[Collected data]
§
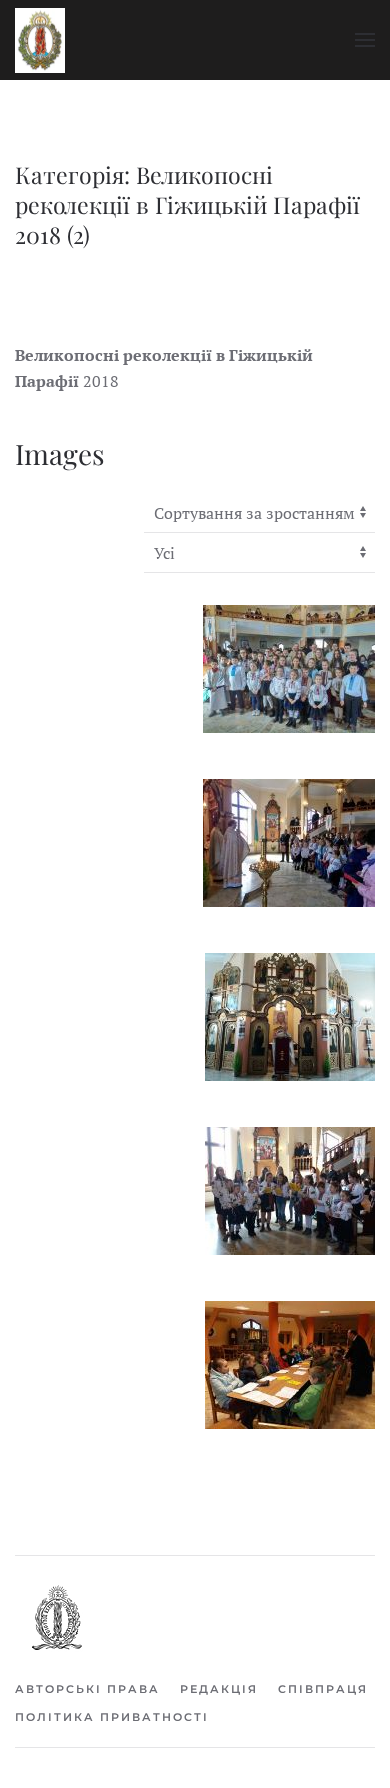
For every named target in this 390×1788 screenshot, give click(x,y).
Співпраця (323, 1689)
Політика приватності (112, 1717)
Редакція (219, 1689)
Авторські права (87, 1689)
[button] (365, 40)
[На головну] (40, 40)
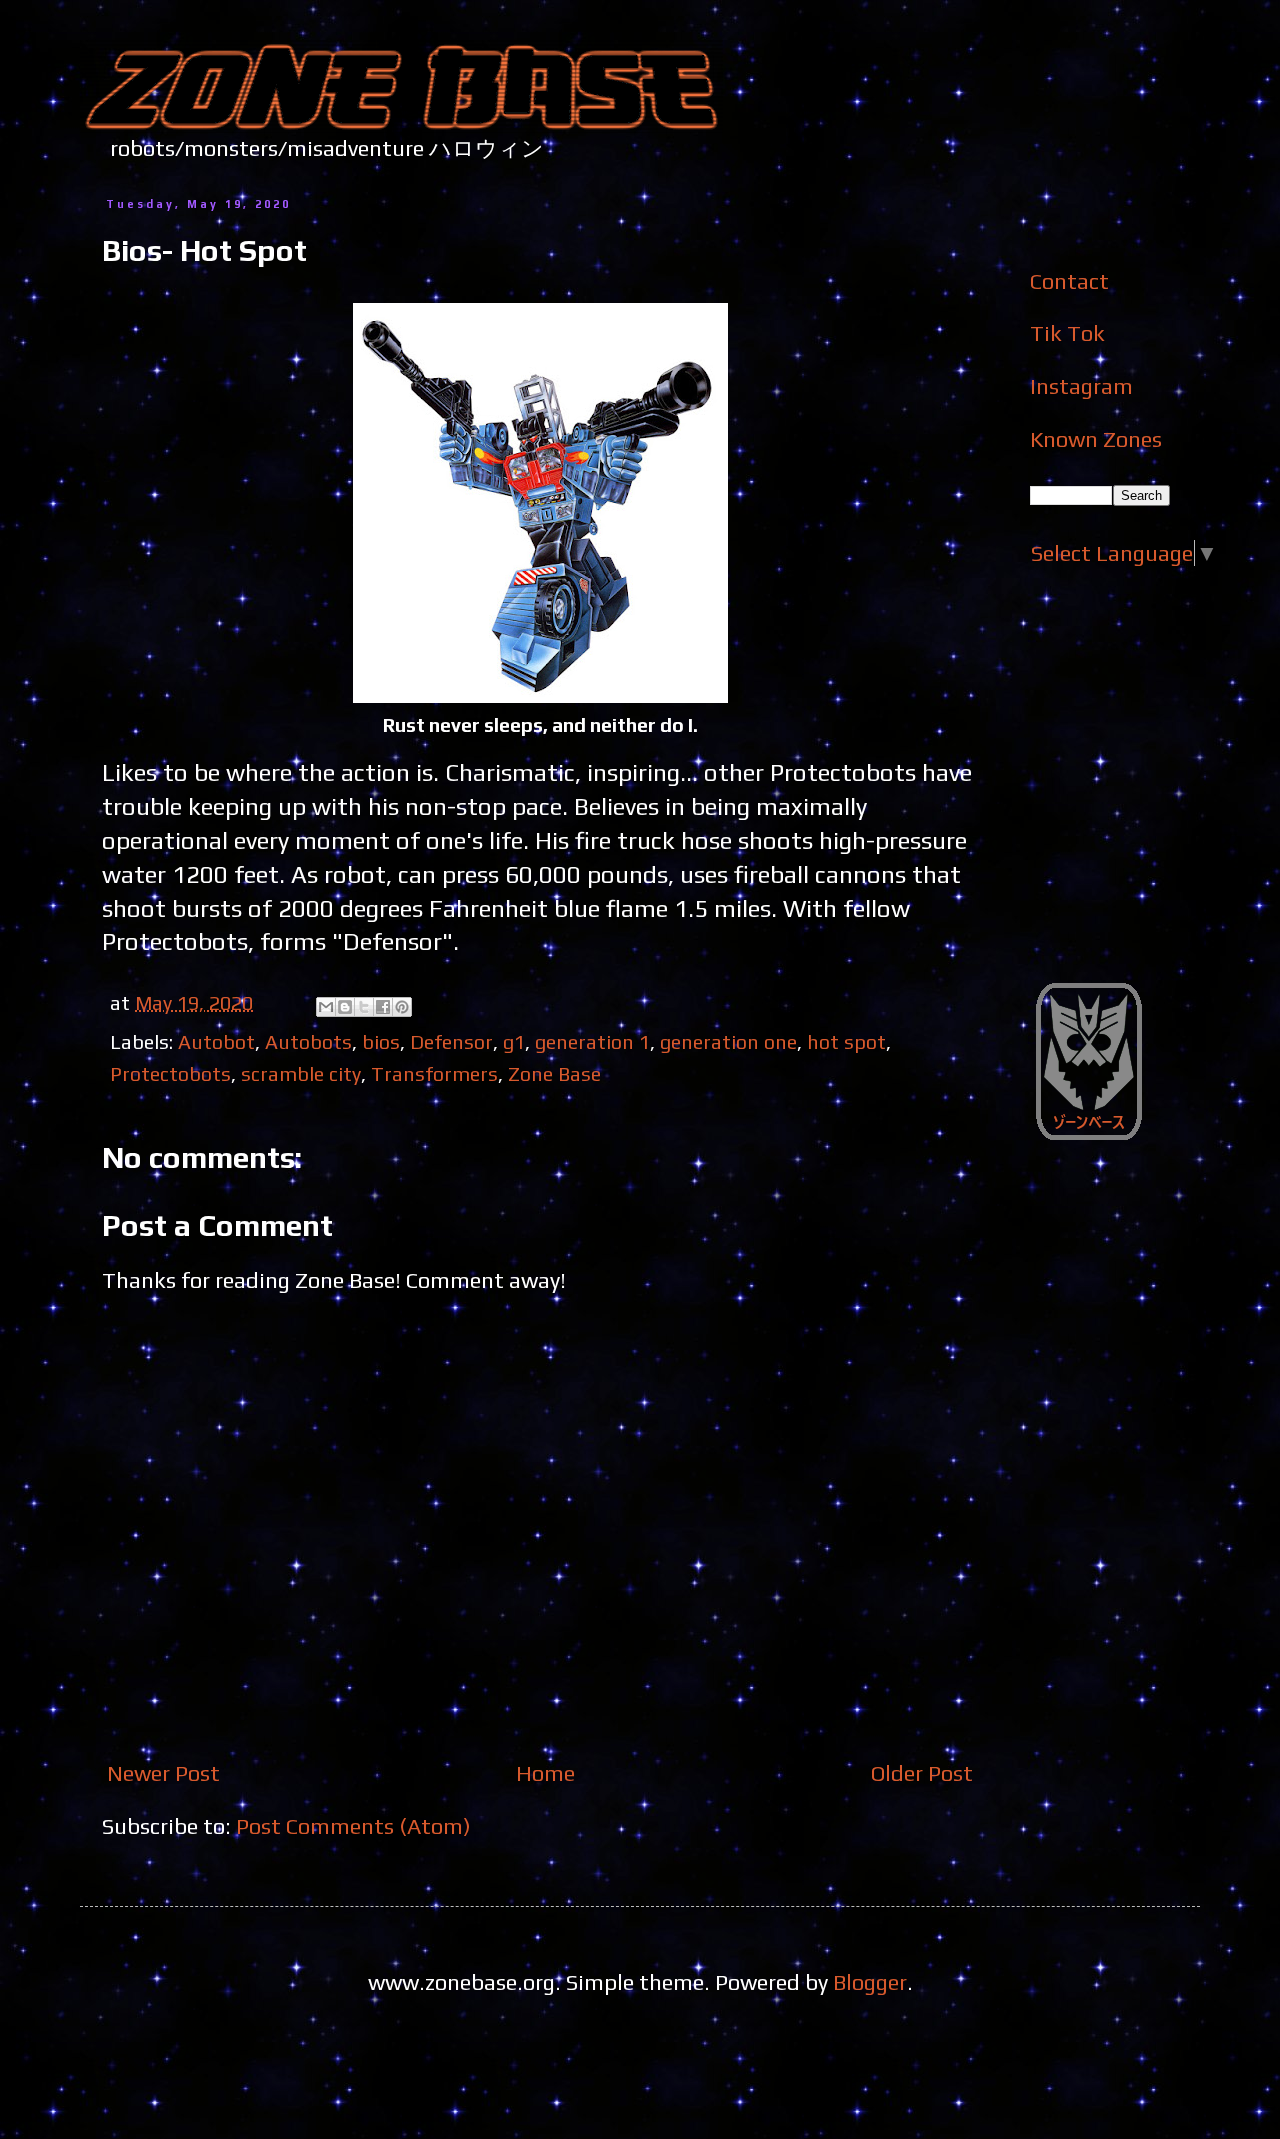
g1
§
Your task » Would you restate all of the data above word for word, omitting the pictures?

Answer section »
For every named target in this 390×1788 screenshot, give click(x,y).
Співпраця (323, 1689)
Політика приватності (112, 1717)
Редакція (219, 1689)
Авторські права (87, 1689)
[button] (365, 40)
[На головну] (40, 40)
g1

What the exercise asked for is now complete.